Para configurar el espacio ficcional de la acción, Rosero decide hacerlo utilizando referentes geográficos reales cuya función narrativa es establecer relaciones analógicas con el pueblo imaginario. En “San José, pueblo de paz” (13), en una admirable síntesis, acontece todo lo que ha sucedido, sucede y sucederá, quién sabe por cuánto tiempo más, en diferentes pueblos del territorio colombiano: así, ante una nueva toma o ataque de un ejército indeterminado, con su “casco urbano” atrincherado, y ante la exigencia de “desalojar el municipio ‘para que los militares y la guerrilla encuentren vacío el escenario de la guerra’”, las cabezas del pueblo reconocen que tienen “‘...que solucionar este problema de raíz’” porque “‘ayer fue en Apartadó, en Toribío, ahora en San José, y mañana en cualquier pueblo’” (115-116). Al entrar en la conciencia de Ismael, el lector entiende que aquello que la afecta está estrechamente relacionado con su mundo, que no se puede entender la experiencia de la guerra sin aludir a ella. De este modo, sumido en el miedo, sin poder “ignorar la alarma recóndita por otro asalto inminente al casco urbano”, Ismael observa el fenómeno de la siguiente manera: 

    […] quien iba a suponer que también nos ocurriría a nosotros, dicen aquí, dicen allá, lo repiten: hace dos años, antes del ataque a la iglesia, pasaban por nuestro pueblo los desplazados de otros pueblos, los veíamos cruzar por la carretera, filas interminables de hombres y niños y mujeres, muchedumbres silenciosas sin pan y sin destino. Hace años, tres mil indígenas se quedaron un buen tiempo en San José, y debieron irse para no agravar la escasez de alimentos en los albergues improvisados. Ahora nos toca a nosotros. (116-117)

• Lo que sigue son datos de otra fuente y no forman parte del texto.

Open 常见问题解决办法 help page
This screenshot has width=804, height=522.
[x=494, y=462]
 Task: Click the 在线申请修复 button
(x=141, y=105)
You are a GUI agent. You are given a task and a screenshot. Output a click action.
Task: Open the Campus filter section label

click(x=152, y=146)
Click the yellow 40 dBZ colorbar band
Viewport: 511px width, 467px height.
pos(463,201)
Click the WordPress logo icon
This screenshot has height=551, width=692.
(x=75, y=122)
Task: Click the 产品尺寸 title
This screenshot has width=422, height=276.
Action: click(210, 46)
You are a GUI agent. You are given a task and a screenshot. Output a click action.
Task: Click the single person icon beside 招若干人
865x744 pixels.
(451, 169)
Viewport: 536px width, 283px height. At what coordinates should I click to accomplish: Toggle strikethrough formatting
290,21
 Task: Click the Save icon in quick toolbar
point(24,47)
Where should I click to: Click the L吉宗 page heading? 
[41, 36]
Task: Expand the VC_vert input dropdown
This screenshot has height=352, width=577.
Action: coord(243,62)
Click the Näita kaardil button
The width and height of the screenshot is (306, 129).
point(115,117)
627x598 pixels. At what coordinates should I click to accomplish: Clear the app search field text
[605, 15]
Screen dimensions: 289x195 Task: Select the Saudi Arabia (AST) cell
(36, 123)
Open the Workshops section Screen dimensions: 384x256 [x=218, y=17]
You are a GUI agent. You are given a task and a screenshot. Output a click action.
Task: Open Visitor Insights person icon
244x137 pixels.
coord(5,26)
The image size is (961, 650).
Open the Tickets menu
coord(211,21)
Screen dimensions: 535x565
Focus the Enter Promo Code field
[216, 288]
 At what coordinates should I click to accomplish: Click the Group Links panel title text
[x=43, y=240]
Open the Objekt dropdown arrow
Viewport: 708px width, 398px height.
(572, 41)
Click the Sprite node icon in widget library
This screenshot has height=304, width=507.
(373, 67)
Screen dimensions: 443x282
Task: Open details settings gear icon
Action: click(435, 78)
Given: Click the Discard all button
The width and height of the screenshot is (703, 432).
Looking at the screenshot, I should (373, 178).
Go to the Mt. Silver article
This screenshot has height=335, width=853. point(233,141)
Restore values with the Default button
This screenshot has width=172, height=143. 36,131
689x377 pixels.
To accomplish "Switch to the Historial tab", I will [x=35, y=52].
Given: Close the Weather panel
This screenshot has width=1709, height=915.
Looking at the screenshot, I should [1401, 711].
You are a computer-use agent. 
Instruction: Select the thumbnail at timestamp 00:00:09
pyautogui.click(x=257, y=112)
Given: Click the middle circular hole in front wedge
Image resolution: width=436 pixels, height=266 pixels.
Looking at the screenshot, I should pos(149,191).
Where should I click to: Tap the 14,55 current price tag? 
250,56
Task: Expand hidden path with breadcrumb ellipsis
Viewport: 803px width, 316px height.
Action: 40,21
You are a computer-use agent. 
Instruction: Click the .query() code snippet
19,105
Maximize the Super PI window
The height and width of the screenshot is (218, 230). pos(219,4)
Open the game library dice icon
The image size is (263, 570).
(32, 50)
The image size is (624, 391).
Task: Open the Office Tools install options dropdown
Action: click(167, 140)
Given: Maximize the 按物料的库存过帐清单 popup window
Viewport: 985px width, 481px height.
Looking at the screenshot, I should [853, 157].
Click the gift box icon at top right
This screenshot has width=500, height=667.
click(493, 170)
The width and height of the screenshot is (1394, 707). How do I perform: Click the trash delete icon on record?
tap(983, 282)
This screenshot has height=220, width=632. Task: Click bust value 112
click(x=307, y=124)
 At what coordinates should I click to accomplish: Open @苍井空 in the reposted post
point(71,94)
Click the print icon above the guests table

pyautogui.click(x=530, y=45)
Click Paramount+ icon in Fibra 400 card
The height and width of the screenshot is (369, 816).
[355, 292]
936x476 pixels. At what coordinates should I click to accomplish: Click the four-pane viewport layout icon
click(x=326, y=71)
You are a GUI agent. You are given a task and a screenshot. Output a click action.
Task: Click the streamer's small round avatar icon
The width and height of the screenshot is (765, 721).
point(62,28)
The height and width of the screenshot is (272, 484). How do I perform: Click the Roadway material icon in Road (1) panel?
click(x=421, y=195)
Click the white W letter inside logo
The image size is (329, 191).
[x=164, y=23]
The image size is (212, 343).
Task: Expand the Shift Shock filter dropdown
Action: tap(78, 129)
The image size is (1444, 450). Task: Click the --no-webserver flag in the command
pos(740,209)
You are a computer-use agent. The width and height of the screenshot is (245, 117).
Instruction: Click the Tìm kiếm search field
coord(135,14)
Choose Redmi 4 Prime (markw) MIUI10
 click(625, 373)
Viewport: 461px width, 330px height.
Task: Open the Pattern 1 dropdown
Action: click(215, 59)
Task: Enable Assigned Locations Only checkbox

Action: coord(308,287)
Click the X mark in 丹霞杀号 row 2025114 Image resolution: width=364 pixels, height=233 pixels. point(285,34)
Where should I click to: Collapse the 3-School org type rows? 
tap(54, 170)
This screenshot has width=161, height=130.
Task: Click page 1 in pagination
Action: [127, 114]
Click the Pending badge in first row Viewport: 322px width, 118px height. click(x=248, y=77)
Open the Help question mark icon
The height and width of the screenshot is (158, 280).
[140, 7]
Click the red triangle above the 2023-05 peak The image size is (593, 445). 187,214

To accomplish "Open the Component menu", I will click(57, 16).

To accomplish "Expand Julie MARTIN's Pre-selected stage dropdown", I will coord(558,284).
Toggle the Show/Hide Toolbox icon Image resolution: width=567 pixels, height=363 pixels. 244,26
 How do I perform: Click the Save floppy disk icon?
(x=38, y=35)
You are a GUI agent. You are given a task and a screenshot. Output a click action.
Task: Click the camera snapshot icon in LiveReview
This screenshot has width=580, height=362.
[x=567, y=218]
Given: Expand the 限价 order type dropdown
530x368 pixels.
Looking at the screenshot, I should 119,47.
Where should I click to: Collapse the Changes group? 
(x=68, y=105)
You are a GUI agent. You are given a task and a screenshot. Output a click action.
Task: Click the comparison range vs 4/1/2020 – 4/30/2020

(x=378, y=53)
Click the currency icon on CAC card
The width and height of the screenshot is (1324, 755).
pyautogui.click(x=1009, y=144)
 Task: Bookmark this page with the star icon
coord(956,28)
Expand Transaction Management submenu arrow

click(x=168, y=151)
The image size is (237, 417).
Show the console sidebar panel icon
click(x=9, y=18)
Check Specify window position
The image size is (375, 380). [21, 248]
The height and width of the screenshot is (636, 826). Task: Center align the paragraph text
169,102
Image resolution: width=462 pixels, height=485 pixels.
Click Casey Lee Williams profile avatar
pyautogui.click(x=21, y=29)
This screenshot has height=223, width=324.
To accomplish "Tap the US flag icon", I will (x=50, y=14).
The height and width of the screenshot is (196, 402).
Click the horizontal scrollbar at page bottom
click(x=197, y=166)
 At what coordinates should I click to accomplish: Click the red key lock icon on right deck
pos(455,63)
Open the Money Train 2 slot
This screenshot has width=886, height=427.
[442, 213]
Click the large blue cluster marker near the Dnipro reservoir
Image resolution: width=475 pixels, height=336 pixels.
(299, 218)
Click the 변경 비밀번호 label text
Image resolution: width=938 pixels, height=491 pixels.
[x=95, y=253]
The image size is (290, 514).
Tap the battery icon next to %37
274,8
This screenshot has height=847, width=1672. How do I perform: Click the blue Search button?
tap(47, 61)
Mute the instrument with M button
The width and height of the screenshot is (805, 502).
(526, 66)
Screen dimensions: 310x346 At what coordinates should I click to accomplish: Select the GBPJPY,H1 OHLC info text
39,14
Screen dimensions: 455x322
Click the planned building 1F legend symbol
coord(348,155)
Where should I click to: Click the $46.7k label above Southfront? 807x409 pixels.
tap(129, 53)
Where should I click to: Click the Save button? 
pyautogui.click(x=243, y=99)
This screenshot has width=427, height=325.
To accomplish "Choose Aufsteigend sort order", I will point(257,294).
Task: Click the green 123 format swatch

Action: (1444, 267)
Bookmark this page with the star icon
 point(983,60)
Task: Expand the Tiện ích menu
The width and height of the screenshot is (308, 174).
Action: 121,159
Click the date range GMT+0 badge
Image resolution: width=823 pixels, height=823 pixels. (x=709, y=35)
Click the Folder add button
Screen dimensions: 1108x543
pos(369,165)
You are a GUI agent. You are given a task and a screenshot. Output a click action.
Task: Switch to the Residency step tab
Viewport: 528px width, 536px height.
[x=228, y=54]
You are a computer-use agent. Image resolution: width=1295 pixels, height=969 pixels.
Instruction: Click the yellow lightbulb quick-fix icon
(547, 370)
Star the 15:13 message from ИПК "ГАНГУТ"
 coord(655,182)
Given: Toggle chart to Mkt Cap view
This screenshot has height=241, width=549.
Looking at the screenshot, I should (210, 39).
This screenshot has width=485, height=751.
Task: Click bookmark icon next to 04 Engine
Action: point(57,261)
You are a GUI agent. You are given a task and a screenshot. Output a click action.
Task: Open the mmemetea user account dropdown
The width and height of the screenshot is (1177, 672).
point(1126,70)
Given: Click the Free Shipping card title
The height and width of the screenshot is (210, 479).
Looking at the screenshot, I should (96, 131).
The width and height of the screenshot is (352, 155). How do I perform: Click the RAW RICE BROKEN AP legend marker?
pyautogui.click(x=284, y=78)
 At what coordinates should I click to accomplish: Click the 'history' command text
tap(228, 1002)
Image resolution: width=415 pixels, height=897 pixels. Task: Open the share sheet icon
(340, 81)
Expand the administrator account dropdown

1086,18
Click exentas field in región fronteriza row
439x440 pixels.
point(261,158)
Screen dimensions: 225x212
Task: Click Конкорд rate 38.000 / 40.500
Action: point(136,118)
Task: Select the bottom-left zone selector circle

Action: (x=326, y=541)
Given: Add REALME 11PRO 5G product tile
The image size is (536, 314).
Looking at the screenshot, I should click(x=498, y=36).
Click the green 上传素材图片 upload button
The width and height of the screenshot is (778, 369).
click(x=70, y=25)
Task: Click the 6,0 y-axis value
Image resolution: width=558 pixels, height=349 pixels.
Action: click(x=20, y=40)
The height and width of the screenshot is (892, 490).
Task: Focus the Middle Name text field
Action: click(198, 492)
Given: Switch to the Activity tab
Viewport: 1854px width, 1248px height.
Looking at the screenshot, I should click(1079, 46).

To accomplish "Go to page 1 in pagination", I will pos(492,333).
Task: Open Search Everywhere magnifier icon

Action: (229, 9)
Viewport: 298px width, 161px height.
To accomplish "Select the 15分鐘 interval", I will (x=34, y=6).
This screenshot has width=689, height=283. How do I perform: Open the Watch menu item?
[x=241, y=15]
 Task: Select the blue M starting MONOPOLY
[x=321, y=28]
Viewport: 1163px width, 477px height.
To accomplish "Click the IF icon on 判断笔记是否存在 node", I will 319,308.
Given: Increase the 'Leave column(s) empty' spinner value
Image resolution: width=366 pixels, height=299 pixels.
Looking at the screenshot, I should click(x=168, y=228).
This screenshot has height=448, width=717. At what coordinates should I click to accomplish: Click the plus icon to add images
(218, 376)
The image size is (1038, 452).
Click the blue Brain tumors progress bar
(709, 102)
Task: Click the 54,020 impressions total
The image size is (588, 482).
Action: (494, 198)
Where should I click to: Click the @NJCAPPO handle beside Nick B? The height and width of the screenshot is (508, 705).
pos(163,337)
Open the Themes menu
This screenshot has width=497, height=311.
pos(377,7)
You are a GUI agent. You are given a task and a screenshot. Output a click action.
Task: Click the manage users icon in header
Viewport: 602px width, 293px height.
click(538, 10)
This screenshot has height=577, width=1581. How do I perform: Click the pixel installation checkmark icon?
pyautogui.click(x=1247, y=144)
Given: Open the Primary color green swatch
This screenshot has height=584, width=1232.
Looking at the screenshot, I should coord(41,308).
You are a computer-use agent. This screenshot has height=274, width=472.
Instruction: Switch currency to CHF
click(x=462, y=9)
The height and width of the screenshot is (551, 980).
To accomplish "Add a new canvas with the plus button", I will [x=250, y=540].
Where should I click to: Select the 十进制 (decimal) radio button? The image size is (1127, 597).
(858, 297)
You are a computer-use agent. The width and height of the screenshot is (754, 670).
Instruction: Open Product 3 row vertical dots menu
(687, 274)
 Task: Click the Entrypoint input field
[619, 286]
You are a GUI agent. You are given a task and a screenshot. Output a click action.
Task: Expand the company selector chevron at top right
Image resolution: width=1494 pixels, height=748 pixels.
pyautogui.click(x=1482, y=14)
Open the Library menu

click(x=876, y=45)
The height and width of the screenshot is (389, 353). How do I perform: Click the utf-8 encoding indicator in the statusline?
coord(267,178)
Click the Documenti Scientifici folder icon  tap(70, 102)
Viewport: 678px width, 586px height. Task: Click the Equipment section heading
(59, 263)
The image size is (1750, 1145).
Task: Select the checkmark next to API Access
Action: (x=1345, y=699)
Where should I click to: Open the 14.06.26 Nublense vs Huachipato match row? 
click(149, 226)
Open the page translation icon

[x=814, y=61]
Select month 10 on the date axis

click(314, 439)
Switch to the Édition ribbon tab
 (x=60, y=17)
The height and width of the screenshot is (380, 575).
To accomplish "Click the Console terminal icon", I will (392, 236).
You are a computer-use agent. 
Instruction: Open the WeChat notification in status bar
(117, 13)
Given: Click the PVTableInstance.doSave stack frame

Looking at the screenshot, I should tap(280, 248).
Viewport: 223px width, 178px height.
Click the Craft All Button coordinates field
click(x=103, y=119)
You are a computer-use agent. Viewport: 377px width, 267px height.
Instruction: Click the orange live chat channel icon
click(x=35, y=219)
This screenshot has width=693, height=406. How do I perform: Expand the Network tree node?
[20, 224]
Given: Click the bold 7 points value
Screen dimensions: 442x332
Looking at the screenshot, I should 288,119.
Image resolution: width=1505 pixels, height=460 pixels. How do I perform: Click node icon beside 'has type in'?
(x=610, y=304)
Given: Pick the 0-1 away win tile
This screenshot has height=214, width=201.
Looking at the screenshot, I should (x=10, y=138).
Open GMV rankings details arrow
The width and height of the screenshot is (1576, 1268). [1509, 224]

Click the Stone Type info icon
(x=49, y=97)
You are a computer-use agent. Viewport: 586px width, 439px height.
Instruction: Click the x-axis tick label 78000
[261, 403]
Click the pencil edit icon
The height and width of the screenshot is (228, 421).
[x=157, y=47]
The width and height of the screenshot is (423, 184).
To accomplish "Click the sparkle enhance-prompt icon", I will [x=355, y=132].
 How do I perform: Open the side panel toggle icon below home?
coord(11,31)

“San José, pueblo de paz” pero sin Dios 

Igual o más importantes resultan los referentes culturales tradicionales. El lector colombiano reconoce en Los ejércitos una serie de referentes de su horizonte cultural cuyo uso ha servido para caracterizar a Colombia pero que, al ser verbalizados en la conciencia del protagonista en tono irónico, dejan entender que han entrado en crisis o que están en desuso puesto que tan solo aparecen en la conciencia de algunos personajes como resultado de la costumbre, de un prolongado aprendizaje o repetición mecánica. De estos referentes, los más importantes son los religiosos: “San José”, a pesar de su nombre, es irónicamente configurado como un espacio abandonado por Dios, como un lugar en el cual los representantes de la Iglesia han sido anulados en sus funciones y donde, por lo tanto, orar o encomendarse a Dios no sirve para nada. A la pérdida o ausencia de los valores laicos, en un país de tradición católica, se suma la de los principios religiosos del credo católico apostólico y romano. Sin descartar la posibilidad de hablar de un problema de fe y reduciéndolo, tal vez de manera arbitraria, a una falta de valores religiosos (caridad, misericordia, humanidad, conmiseración), el fenómeno no solamente involucra a los grupos armados, sino también a los habitantes del pueblo: constatar que el pueblo ha sido atacado, que la iglesia se ha convertido en objetivo militar, que ni siquiera en la casa de Dios estaban a salvo cuando celebraban la “Elevación” un “jueves santo” (12), hace que, por lo menos, Ismael se afiance lucidamente en su irreligiosidad, en su incredulidad, en su escepticismo: 

    […] nosotros aquí seguiremos esperando a que esto cambie, y si no cambia ya veremos, o nos vamos o nos morimos, así lo quiso Dios, que sea lo que Dios quiera, lo que se le antoje a Dios, lo que se le dé la gana. (136)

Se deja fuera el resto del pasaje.